Approximate Distance Clustering: New Approaches to Finding Patterns in Very High Dimensional Data

November 3, 1999
2:50 pm - 4:00 pm
Halligan 111
Speaker: Lenore Cowen, Assistant Professor, Depts. of Math. Sciences and CS, Johns Hopkins University


Suppose x1, , xn are a collection of n data points in Rd. The goal is to cluster this data into c classes. We are interested in this problem in the unsupervised case (where nothing is known a priori about the class labels, and we are essentially looking for shape and structure in a "point cloud") as well as in the supervised case, where some partial training data indicates correct class labels for some of the points, and the goal is to construct a rule that correctly classifies the remainder. For both these problems, there is a wealth of classical statistical literature for small d, but as d gets large, they are considered extremely hard-- leading to what is referred to in the literature as "the curse of dimensionality". There are many senses in which the curse of dimensionality is real, whether one takes a geometric approach based on orthogonal projections, or one focuses instead on capturing inter-point distances. A recent paper of Linial, London and Rabinovich, investigated algorithmic constructions for embedding points from Rd into a lower dimensional Euclidean space, while approximately preserving all inter-point distances (many of their results generalize to other distance metrics).
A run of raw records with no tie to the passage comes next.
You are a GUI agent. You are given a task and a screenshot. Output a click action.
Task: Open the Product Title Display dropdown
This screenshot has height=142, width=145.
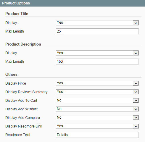97,23
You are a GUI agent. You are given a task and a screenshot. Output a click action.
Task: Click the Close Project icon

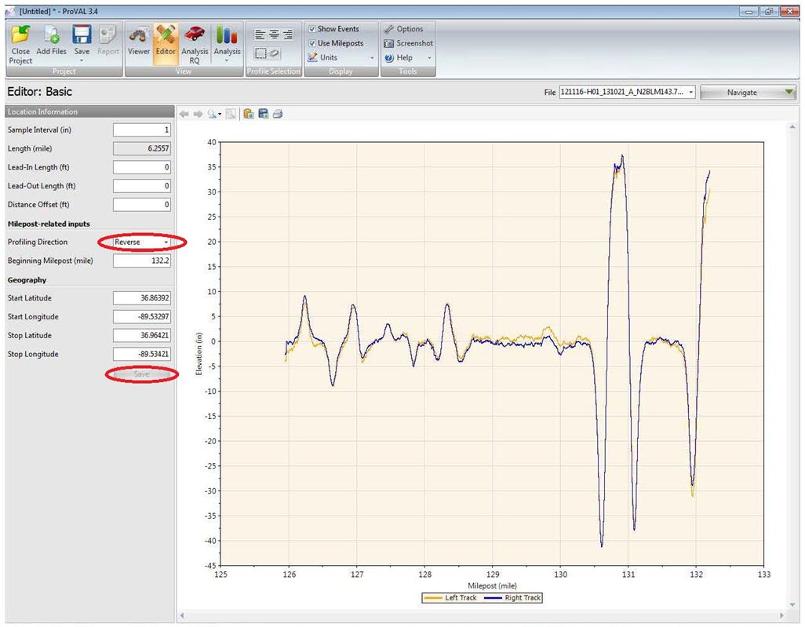20,35
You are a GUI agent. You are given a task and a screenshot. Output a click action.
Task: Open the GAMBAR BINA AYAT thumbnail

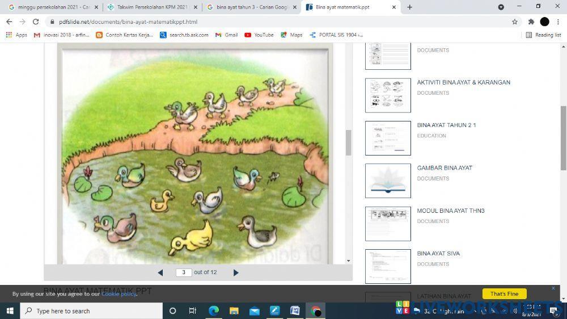point(388,181)
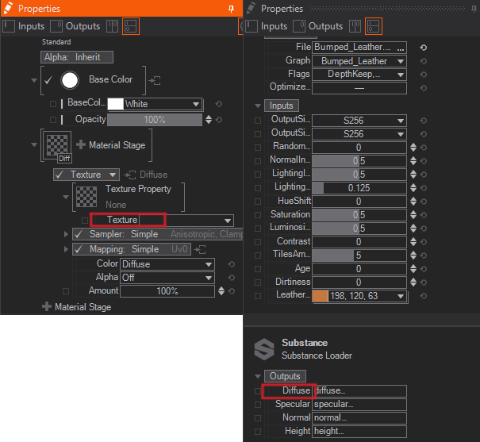This screenshot has height=442, width=480.
Task: Switch to Outputs in right Properties panel
Action: click(x=317, y=26)
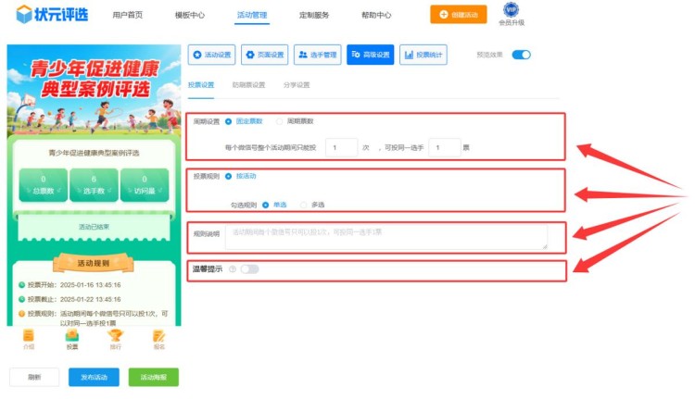Viewport: 695px width, 399px height.
Task: Open 排行 trophy icon in preview
Action: 116,336
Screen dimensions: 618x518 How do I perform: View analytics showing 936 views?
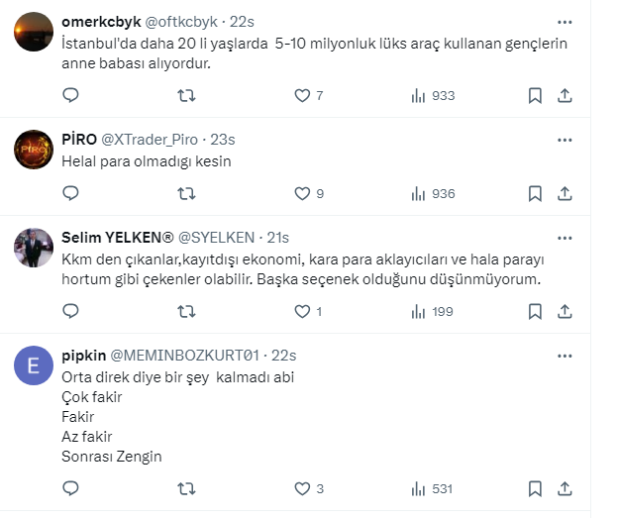point(433,193)
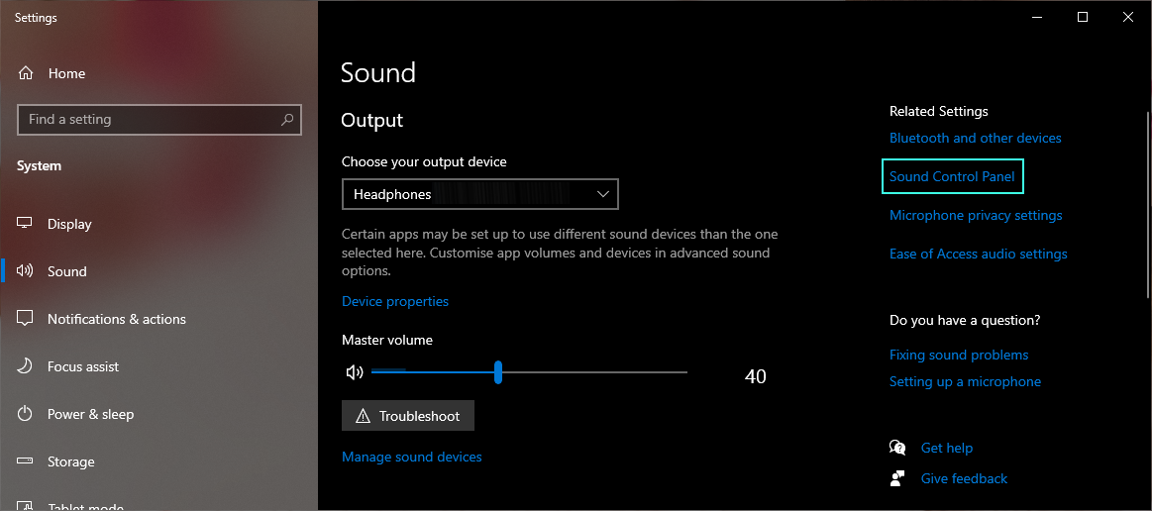Click Manage sound devices link
Screen dimensions: 1152x511
point(412,457)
Their results are based on work of Bourgain, and Johnson and Lindenstrauss in the 1980s who showed that independent of the dimension of the original space, such points can be embedded in an O(log n) dimensional space, with at most a O(log n) distortion in any of the pairwise distances-- and in some cases this is tight. These results allows a tradeoff of approximation for dimension-- in the case where log n is smaller than d, if we can tolerate the distortion, we reduce the curse of dimensionality. However, even if we can tolerate the distortion, for many applications, O(log n) dimensions is still too high to apply classical clustering and classification methods. Instead, in joint work with Carey Priebe, we proposed a parametirized version of approximate distance dimension reduction, called ADC (for approximate distance clustering) where we introduce a family of maps based on distances to small random subsets, that preserve some, but not all pairwise distances at once. We show how our methods can be transformed into a classifier that is competitve on benchmark data sets.